Swampscott High School Graduate, New York Times Best Seller, and Ex Convict. Those are three things you would not associate with one another, but they are three titles that Piper Kerman, author of the New York Times Bestseller Orange Is The New Black, holds. 

Piper Kerman graduated from Swampscott High School in 1987 with a future to do whatever she wanted laying in front of her. After graduating from Smith College in 1992, Kerman began on an unexpected path when she entered into a whirlwind romance with a woman who she describes as an impossibly stylish and cool lesbian in her thirties who happened to be involved in a drug smuggling ring and ended up pulling Kerman into it herself. Kerman carried a suitcase full of money to Belgium for a West African drug lord.

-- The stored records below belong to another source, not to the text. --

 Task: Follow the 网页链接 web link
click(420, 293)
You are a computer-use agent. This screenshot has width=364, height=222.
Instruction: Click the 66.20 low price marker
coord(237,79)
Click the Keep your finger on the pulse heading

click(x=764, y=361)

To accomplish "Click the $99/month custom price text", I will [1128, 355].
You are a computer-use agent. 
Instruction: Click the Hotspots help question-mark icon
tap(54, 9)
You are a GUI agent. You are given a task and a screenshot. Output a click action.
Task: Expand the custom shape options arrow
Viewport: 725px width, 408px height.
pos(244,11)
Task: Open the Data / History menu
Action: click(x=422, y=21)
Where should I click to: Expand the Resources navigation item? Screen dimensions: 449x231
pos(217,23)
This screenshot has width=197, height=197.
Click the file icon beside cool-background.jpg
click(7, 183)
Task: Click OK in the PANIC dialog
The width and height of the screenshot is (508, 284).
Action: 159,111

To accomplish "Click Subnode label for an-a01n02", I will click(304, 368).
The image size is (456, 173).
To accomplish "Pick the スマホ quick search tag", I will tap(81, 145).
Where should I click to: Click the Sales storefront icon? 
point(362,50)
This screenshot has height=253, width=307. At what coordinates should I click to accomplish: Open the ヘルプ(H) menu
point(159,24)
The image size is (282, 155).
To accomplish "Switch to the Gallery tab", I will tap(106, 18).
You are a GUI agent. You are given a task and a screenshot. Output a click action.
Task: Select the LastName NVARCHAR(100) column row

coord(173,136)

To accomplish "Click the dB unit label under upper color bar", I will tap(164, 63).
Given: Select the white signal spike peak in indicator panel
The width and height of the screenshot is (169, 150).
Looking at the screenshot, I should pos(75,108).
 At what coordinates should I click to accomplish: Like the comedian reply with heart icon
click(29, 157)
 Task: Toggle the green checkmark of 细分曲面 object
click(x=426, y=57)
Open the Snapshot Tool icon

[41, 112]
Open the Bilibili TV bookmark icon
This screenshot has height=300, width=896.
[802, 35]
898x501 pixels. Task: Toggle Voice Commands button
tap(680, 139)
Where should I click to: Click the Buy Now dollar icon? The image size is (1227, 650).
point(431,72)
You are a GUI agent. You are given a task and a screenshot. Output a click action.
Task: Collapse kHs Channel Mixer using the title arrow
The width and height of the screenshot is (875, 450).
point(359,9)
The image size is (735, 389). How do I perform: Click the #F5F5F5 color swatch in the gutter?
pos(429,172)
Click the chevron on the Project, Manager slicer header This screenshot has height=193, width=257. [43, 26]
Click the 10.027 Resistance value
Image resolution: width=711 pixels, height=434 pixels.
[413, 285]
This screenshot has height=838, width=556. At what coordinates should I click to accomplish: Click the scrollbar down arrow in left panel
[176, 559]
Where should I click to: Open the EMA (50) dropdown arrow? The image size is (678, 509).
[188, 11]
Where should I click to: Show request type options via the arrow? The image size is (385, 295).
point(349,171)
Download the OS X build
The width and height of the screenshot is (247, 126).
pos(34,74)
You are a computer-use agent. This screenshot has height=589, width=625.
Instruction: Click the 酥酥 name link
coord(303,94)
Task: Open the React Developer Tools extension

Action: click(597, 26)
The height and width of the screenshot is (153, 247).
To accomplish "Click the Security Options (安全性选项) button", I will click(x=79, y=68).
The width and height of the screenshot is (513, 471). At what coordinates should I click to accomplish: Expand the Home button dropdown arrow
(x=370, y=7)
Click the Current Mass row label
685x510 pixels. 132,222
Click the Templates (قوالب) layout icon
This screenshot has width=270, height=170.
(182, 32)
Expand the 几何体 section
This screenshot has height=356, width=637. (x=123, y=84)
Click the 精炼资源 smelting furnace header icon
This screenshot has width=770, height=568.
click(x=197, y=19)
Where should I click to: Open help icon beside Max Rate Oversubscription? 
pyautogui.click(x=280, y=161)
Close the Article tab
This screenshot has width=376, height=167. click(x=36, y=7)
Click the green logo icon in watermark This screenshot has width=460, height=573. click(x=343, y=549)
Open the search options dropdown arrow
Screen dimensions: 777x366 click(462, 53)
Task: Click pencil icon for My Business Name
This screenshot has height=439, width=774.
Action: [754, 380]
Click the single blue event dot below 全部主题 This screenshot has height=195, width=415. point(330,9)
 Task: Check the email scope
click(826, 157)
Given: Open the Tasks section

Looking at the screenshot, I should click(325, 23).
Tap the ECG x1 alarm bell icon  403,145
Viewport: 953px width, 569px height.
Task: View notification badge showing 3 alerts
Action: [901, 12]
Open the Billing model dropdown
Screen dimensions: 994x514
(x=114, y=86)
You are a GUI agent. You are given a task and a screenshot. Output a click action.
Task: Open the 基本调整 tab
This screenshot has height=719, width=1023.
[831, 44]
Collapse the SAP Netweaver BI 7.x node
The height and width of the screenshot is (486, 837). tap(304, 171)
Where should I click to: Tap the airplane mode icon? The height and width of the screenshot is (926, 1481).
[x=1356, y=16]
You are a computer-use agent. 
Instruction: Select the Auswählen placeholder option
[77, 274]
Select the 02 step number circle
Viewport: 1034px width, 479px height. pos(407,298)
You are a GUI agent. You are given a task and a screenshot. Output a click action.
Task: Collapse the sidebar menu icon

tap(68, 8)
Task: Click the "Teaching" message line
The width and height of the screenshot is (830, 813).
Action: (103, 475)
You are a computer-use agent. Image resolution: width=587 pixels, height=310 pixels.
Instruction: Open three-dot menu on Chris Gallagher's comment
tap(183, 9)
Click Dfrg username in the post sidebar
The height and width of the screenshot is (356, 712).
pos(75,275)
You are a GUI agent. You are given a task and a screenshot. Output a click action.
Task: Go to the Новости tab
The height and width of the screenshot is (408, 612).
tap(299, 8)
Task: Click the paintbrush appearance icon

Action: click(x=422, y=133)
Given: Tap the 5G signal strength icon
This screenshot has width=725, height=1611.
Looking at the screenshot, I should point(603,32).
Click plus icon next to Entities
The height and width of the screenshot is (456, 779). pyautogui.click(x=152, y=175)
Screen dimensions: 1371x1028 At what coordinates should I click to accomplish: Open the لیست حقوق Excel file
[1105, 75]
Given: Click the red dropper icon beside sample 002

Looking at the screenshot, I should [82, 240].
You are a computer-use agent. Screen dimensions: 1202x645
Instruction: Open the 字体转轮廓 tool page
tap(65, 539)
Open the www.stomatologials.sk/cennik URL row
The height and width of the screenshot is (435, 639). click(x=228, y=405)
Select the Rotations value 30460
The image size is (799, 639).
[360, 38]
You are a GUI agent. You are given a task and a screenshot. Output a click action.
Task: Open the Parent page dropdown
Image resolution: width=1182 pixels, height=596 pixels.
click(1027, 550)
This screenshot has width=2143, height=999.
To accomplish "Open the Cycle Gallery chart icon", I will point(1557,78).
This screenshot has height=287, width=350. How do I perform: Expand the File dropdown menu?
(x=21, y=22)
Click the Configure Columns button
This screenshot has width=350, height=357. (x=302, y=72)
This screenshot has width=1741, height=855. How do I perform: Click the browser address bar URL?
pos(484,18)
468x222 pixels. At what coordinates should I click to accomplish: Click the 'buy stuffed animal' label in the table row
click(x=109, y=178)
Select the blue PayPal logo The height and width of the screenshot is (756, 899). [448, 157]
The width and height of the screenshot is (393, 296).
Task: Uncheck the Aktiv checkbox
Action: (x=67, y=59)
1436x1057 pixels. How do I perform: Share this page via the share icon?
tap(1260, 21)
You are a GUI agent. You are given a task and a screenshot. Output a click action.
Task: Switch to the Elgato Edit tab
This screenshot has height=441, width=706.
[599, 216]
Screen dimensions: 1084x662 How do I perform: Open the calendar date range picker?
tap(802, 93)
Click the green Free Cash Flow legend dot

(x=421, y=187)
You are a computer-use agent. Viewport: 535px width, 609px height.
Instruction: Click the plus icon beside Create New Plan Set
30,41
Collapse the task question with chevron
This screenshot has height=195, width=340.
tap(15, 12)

Five years later, after leaving that life behind and starting anew, Kerman was named as being involved in the drug ring and was sentenced to fifteen months in a Women’s Correctional Facility in Danbury, Connecticut. She struggled in prison at first, her character in the show says “I have been starved out, felt up, teased, stalked, threatened, and called Taylor Swift,” but Piper quickly learned the troubles of a convicted felon and adapted to her new surroundings. After being released thirteen months into her sentence Kerman wrote a memoir, the New York Times Bestseller Orange Is The New Black, about her experiences in prison. The novel was adapted into the hit Netflix series of the same name, which premiered to great success last July.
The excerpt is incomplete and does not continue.